_Provided data_
● ● ● ● ● ● ●
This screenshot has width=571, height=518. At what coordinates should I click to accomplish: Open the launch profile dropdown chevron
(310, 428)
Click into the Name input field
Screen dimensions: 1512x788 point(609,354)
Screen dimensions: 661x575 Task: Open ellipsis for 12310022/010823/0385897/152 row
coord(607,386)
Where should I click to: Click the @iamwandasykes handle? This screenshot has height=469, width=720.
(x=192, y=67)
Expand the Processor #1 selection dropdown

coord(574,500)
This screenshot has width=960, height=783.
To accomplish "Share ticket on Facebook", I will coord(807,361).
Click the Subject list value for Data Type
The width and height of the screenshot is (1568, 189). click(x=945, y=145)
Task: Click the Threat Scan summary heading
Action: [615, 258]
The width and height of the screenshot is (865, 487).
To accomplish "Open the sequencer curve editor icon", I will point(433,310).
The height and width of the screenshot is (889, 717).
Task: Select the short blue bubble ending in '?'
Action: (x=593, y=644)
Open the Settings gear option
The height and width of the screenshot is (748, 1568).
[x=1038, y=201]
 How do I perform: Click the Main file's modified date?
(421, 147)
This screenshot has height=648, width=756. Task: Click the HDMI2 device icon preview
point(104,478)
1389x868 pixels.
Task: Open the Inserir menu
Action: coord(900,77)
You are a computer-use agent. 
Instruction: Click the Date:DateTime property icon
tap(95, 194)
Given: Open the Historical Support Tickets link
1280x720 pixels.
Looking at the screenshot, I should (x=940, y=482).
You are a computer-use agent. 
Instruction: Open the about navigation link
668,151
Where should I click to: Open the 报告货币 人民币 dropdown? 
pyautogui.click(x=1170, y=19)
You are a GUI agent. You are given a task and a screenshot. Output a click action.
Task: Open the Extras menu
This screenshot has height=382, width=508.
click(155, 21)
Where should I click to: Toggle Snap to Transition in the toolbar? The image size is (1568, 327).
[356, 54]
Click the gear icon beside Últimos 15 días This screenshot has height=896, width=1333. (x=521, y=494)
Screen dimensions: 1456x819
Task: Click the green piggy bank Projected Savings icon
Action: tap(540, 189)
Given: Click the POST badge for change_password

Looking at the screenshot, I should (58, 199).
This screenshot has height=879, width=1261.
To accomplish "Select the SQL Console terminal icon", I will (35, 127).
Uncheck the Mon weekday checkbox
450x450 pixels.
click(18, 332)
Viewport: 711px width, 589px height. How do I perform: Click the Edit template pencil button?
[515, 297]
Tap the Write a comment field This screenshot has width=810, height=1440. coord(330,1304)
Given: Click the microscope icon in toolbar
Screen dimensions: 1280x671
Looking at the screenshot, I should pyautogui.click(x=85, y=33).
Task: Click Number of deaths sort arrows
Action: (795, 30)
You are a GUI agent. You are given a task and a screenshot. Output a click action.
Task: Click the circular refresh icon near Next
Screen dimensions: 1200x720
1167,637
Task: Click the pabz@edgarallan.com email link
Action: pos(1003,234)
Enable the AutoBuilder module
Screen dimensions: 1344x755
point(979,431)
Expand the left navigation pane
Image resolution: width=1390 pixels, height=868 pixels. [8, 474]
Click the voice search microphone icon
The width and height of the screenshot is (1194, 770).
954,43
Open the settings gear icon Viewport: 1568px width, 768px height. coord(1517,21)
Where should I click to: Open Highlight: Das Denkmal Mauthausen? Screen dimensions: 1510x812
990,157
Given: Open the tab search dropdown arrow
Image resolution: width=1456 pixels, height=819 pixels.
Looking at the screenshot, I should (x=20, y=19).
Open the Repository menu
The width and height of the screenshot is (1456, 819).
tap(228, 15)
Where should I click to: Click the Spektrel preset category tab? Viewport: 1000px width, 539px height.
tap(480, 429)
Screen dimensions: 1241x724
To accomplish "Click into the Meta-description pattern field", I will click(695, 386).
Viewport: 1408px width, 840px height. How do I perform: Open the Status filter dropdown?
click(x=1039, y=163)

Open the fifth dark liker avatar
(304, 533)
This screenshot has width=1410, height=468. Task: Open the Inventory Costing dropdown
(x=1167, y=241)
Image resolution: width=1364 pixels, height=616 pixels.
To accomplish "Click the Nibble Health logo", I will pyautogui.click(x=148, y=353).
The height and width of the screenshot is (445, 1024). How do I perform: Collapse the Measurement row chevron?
● ● ● ● ● ● ●
_What is required_
Please write out all of the items above again, line for line, with no changes.

_Solution for this task_
This screenshot has width=571, height=518. At what coordinates should I click to accomplish: Open the launch profile dropdown chevron
(310, 428)
Click into the Name input field
Screen dimensions: 1512x788 point(609,354)
Screen dimensions: 661x575 Task: Open ellipsis for 12310022/010823/0385897/152 row
coord(607,386)
Where should I click to: Click the @iamwandasykes handle? This screenshot has height=469, width=720.
(x=192, y=67)
Expand the Processor #1 selection dropdown

coord(574,500)
This screenshot has width=960, height=783.
To accomplish "Share ticket on Facebook", I will coord(807,361).
Click the Subject list value for Data Type
The width and height of the screenshot is (1568, 189). click(x=945, y=145)
Task: Click the Threat Scan summary heading
Action: [615, 258]
The width and height of the screenshot is (865, 487).
To accomplish "Open the sequencer curve editor icon", I will point(433,310).
The height and width of the screenshot is (889, 717).
Task: Select the short blue bubble ending in '?'
Action: (x=593, y=644)
Open the Settings gear option
The height and width of the screenshot is (748, 1568).
[x=1038, y=201]
 How do I perform: Click the Main file's modified date?
(421, 147)
This screenshot has height=648, width=756. Task: Click the HDMI2 device icon preview
point(104,478)
1389x868 pixels.
Task: Open the Inserir menu
Action: coord(900,77)
You are a computer-use agent. 
Instruction: Click the Date:DateTime property icon
tap(95, 194)
Given: Open the Historical Support Tickets link
1280x720 pixels.
Looking at the screenshot, I should (x=940, y=482).
You are a computer-use agent. 
Instruction: Open the about navigation link
668,151
Where should I click to: Open the 报告货币 人民币 dropdown? 
pyautogui.click(x=1170, y=19)
You are a GUI agent. You are given a task and a screenshot. Output a click action.
Task: Open the Extras menu
This screenshot has height=382, width=508.
click(155, 21)
Where should I click to: Toggle Snap to Transition in the toolbar? The image size is (1568, 327).
[356, 54]
Click the gear icon beside Últimos 15 días This screenshot has height=896, width=1333. (x=521, y=494)
Screen dimensions: 1456x819
Task: Click the green piggy bank Projected Savings icon
Action: tap(540, 189)
Given: Click the POST badge for change_password

Looking at the screenshot, I should (58, 199).
This screenshot has height=879, width=1261.
To accomplish "Select the SQL Console terminal icon", I will (35, 127).
Uncheck the Mon weekday checkbox
450x450 pixels.
click(18, 332)
Viewport: 711px width, 589px height. How do I perform: Click the Edit template pencil button?
[515, 297]
Tap the Write a comment field This screenshot has width=810, height=1440. coord(330,1304)
Given: Click the microscope icon in toolbar
Screen dimensions: 1280x671
Looking at the screenshot, I should pyautogui.click(x=85, y=33).
Task: Click Number of deaths sort arrows
Action: (795, 30)
You are a GUI agent. You are given a task and a screenshot. Output a click action.
Task: Click the circular refresh icon near Next
Screen dimensions: 1200x720
1167,637
Task: Click the pabz@edgarallan.com email link
Action: pos(1003,234)
Enable the AutoBuilder module
Screen dimensions: 1344x755
point(979,431)
Expand the left navigation pane
Image resolution: width=1390 pixels, height=868 pixels. [8, 474]
Click the voice search microphone icon
The width and height of the screenshot is (1194, 770).
954,43
Open the settings gear icon Viewport: 1568px width, 768px height. coord(1517,21)
Where should I click to: Open Highlight: Das Denkmal Mauthausen? Screen dimensions: 1510x812
990,157
Given: Open the tab search dropdown arrow
Image resolution: width=1456 pixels, height=819 pixels.
Looking at the screenshot, I should (x=20, y=19).
Open the Repository menu
The width and height of the screenshot is (1456, 819).
tap(228, 15)
Where should I click to: Click the Spektrel preset category tab? Viewport: 1000px width, 539px height.
tap(480, 429)
Screen dimensions: 1241x724
To accomplish "Click into the Meta-description pattern field", I will click(695, 386).
Viewport: 1408px width, 840px height. How do I perform: Open the Status filter dropdown?
click(x=1039, y=163)

Open the fifth dark liker avatar
(304, 533)
This screenshot has width=1410, height=468. Task: Open the Inventory Costing dropdown
(x=1167, y=241)
Image resolution: width=1364 pixels, height=616 pixels.
To accomplish "Click the Nibble Health logo", I will pyautogui.click(x=148, y=353).
The height and width of the screenshot is (445, 1024). How do I perform: Collapse the Measurement row chevron?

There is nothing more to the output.